In 2017 bedroeg het doorsnee vermogen van Nederlandse huishoudens, oftewel het saldo van bezittingen en schulden, 28,3 duizend euro. Dat is ruim 6 duizend euro meer dan in 2016. Deze vermogensstijging kwam vooral doordat woningen in waarde zijn gestegen. Wanneer de eigen woning buiten beschouwing blijft, is het vermogen met 14,1 duizend euro iets hoger dan in 2016. Dat meldt het CBS.
Bij het vaststellen van de fiscale hypotheekschuld zijn eventueel opgebouwde tegoeden bij spaar- en beleggingshypotheken niet meegenomen. Ook worden pensioenaanspraken en andere aanspraken van sociale zekerheid niet tot het vermogen gerekend, omdat deze collectief worden geregeld en niet op persoonsniveau toerekenbaar zijn.
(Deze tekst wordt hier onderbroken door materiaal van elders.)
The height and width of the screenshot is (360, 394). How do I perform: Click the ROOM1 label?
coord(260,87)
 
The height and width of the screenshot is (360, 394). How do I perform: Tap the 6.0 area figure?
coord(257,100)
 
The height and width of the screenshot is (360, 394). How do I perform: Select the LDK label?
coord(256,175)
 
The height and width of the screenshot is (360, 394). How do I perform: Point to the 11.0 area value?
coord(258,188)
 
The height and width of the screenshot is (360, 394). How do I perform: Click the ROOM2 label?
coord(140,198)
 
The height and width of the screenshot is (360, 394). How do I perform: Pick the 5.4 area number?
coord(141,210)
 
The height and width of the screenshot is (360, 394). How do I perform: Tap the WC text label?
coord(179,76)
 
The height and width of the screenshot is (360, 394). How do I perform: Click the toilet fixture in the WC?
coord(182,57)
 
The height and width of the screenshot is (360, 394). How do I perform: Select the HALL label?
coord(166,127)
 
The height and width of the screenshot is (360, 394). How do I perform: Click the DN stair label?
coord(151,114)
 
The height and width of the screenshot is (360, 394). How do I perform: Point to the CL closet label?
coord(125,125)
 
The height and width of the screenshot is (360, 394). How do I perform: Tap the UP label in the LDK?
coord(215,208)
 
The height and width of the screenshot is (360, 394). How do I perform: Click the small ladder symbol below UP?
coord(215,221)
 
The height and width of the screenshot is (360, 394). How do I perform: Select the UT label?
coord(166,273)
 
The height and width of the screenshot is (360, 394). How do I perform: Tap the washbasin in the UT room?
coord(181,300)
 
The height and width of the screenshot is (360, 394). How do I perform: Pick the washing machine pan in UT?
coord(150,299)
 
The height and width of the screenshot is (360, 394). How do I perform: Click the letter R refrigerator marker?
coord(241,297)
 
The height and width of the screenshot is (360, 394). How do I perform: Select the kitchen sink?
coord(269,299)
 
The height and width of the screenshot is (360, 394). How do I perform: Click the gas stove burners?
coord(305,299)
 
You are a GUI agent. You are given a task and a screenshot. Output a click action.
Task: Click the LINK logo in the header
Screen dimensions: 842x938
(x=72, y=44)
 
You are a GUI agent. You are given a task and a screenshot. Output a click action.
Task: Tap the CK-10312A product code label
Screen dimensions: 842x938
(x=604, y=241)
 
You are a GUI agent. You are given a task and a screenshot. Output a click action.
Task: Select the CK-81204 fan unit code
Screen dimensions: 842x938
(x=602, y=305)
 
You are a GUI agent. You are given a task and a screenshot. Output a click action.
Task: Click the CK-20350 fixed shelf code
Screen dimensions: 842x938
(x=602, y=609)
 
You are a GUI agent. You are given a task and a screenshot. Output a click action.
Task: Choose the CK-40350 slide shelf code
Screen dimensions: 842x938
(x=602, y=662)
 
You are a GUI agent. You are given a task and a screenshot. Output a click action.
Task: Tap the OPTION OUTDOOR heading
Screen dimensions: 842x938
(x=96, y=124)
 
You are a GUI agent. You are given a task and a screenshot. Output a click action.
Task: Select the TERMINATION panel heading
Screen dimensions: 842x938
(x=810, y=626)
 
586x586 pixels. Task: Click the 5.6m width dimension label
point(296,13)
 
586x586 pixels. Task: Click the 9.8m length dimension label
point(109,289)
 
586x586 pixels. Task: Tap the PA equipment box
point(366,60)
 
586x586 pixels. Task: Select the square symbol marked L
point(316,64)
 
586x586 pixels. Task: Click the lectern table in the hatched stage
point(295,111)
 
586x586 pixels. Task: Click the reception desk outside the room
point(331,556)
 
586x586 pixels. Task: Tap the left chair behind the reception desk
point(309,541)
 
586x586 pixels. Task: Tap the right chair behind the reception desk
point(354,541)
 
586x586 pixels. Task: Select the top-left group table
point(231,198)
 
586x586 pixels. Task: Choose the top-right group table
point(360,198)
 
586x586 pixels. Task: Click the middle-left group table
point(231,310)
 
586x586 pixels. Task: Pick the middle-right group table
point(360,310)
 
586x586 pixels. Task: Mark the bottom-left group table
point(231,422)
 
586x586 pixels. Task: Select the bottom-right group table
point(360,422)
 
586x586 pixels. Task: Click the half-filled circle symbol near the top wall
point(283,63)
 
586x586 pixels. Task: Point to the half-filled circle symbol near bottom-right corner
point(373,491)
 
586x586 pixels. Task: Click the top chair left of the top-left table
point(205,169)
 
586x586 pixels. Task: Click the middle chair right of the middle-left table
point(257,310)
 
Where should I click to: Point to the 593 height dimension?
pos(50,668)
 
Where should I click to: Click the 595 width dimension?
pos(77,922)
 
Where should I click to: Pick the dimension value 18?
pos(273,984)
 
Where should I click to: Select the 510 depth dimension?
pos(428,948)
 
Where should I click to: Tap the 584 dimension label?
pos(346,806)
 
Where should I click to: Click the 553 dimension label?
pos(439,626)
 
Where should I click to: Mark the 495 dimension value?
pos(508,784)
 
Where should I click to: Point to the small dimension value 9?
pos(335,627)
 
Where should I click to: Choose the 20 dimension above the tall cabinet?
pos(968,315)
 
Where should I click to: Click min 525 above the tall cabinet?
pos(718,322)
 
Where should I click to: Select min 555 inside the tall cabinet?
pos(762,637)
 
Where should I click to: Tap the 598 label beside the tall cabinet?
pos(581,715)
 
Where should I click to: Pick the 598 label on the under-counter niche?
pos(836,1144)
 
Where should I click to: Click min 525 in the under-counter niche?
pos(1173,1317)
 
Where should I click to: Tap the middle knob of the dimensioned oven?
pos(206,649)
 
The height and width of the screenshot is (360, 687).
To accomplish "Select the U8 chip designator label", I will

3 op 10 huishoudens negatief of geen vermogen
De tien procent huishoudens met de laagste vermogens hebben samen meer schulden dan bezittingen. Per saldo hebben ze een negatief vermogen van 51 miljard euro. Dat komt vooral doordat in deze groep veel woningbezitters zitten van wie de totale hypotheekschuld (146 miljard euro) groter is dan de totale eigenwoningwaarde van 106 miljard euro. Het meeste vermogen is geconcentreerd bij de hoogste tien procent vermogens. De bezittingen van deze huishoudens (951 miljard euro) bestaan voor ruim een derde uit eigen woning, een vijfde uit aanmerkelijk belang en 15 procent bank- en spaartegoeden. Hun schuld bedroeg 142 miljard euro.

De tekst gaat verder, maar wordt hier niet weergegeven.